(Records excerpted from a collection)
::::::::

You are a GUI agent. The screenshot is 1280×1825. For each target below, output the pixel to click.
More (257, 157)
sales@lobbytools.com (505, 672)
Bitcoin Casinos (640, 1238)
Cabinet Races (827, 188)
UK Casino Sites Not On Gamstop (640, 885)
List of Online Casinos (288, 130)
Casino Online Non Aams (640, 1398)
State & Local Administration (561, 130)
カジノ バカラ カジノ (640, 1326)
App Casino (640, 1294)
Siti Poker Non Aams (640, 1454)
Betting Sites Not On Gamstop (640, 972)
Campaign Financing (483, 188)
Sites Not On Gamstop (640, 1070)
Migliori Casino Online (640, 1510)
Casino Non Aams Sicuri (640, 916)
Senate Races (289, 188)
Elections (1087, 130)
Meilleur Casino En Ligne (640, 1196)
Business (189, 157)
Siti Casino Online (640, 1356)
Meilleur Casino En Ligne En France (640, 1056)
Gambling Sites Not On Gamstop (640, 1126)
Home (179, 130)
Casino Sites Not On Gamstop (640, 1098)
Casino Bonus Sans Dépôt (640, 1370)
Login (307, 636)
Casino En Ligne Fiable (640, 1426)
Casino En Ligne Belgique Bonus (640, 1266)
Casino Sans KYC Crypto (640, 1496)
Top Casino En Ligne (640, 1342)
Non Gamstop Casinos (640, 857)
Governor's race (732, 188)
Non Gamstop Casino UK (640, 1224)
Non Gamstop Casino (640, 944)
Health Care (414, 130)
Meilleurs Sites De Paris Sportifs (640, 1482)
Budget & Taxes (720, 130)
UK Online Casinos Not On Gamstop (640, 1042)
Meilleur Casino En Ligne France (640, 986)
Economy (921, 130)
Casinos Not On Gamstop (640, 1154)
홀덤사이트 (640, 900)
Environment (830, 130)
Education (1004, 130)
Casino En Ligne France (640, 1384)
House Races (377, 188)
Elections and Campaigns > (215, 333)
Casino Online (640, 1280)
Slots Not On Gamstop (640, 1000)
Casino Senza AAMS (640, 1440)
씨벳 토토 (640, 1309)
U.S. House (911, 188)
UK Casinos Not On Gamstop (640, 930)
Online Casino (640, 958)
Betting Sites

::::::::

*PROBLEM DETAILS*
Would you print exactly, and only, the lines of the data above from the line with "Sites Not On Gamstop (640, 1070)" through the line with "Meilleur Casino En Ligne En", inclusive?

*RESPONSE AREA*
Sites Not On Gamstop (640, 1070)
Migliori Casino Online (640, 1510)
Casino Non Aams Sicuri (640, 916)
Senate Races (289, 188)
Elections (1087, 130)
Meilleur Casino En Ligne (640, 1196)
Business (189, 157)
Siti Casino Online (640, 1356)
Meilleur Casino En Ligne En France (640, 1056)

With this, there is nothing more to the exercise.